▸ MATERIAL SUPPLIED:
· · ·
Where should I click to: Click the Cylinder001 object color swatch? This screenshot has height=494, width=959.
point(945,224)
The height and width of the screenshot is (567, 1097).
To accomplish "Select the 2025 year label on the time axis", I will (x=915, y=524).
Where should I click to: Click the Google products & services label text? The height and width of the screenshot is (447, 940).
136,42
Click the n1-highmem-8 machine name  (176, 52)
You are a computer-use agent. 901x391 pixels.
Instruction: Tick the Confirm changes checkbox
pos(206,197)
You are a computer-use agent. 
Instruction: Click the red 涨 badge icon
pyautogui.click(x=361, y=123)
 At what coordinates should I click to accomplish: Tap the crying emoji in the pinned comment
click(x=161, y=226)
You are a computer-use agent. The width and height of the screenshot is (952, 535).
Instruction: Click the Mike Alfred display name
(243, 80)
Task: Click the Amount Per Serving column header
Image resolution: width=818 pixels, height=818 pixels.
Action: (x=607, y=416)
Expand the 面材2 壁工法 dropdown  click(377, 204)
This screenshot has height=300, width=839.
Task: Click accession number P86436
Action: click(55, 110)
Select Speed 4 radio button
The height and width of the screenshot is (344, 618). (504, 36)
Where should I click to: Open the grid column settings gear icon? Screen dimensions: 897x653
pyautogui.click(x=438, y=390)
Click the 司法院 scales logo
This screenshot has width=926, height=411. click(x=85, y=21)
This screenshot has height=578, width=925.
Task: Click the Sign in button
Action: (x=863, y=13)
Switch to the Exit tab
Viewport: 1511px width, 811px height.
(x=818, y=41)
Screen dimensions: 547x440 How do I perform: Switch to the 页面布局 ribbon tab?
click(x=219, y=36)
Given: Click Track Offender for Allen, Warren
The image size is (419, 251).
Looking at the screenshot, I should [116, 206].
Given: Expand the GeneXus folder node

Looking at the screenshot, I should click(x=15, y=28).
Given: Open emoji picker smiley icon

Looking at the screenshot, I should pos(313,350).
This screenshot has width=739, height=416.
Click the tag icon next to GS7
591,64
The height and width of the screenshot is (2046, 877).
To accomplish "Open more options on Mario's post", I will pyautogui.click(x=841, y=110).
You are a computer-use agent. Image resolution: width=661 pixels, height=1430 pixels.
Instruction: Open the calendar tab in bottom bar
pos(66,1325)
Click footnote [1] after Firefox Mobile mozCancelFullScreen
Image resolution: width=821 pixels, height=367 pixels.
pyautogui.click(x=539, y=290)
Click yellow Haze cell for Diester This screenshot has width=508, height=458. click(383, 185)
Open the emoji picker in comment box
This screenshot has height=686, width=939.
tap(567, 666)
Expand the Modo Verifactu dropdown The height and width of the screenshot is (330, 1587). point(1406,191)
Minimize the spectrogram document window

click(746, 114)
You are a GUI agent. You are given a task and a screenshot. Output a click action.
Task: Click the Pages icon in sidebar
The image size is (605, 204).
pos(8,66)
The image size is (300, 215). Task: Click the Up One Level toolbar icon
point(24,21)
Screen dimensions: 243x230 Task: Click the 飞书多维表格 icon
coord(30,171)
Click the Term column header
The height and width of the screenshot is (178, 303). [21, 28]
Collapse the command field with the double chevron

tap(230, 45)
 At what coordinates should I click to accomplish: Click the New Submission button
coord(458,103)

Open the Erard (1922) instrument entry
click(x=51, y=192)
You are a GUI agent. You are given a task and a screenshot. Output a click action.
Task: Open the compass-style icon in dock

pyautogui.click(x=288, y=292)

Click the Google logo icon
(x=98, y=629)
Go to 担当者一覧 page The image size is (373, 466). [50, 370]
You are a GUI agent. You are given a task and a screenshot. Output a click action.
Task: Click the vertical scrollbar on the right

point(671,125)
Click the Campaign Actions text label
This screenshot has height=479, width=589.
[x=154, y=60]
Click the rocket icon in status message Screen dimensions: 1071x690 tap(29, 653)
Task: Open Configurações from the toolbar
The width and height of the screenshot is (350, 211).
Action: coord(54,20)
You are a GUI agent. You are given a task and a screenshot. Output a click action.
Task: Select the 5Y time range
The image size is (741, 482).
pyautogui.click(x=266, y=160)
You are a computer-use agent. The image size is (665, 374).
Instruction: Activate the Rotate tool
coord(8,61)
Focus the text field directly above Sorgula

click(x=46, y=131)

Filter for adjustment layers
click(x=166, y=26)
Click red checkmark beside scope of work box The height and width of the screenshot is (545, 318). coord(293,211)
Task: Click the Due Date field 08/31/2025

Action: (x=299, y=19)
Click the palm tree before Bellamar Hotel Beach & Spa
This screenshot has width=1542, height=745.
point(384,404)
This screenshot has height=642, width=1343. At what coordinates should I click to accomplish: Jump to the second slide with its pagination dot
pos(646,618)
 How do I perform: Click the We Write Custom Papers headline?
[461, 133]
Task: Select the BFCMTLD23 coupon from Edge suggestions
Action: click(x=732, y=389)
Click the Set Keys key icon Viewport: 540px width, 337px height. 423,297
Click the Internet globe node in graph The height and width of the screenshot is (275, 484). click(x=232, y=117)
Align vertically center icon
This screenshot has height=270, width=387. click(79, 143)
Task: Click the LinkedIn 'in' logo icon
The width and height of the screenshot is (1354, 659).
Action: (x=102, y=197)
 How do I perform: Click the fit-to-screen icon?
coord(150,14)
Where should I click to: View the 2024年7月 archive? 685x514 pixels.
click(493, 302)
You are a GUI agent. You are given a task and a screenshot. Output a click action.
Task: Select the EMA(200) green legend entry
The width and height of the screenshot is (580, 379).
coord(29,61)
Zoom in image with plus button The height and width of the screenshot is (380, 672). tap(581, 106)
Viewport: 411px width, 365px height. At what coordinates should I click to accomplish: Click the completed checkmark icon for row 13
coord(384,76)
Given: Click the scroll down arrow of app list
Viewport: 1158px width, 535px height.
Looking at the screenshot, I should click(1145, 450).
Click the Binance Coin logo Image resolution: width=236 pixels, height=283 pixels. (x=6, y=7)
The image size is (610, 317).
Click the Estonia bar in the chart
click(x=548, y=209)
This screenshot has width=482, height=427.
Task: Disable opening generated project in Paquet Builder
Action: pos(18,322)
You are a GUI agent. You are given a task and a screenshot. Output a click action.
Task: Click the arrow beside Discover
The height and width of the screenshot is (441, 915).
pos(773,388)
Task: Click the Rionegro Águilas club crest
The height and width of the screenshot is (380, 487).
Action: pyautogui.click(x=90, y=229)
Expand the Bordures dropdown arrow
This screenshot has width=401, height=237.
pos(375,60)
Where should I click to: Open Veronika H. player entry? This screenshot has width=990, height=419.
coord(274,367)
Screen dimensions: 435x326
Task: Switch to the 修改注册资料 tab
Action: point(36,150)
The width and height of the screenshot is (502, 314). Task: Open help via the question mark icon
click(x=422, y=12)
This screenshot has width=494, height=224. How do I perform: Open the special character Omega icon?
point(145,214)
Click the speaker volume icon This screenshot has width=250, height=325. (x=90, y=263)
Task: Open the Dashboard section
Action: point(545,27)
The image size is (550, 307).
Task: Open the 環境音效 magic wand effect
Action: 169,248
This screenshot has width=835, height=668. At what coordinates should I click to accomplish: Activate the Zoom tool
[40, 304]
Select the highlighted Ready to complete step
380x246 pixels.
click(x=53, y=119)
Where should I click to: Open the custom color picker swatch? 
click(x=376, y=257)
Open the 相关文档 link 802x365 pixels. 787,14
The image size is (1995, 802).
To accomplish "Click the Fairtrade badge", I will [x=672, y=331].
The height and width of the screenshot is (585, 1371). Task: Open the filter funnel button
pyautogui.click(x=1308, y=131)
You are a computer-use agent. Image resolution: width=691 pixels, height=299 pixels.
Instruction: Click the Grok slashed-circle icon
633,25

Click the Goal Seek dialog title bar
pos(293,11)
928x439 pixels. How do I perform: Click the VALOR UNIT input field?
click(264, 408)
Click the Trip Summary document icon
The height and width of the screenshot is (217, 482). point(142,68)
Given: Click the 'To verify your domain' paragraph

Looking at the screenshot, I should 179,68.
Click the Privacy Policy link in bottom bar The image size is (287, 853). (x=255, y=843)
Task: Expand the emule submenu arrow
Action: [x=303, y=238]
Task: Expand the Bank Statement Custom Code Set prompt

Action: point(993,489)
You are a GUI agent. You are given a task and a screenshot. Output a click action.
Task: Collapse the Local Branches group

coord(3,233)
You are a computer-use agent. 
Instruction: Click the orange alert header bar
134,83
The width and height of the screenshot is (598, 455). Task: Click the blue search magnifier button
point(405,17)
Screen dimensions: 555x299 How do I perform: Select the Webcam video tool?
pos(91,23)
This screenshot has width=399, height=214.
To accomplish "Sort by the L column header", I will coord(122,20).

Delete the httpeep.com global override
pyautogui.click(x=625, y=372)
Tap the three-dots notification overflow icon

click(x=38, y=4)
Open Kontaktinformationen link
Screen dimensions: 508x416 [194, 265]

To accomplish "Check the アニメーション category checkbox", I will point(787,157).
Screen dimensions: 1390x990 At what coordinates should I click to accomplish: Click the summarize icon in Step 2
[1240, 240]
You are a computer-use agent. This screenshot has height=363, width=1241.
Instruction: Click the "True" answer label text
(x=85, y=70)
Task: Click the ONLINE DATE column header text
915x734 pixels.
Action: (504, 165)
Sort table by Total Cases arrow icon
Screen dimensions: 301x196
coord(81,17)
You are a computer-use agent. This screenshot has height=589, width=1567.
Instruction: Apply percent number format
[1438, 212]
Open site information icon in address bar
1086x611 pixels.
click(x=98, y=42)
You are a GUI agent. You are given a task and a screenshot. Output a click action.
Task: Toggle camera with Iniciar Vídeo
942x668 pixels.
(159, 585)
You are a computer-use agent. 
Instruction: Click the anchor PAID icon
· · ·
▸ TRY IT: With "time" as the search string, filter the records and return each line that has it.

▸ EXERCISE SOLUTION:
To accomplish "Select the 2025 year label on the time axis", I will (x=915, y=524).
Task: Select the 5Y time range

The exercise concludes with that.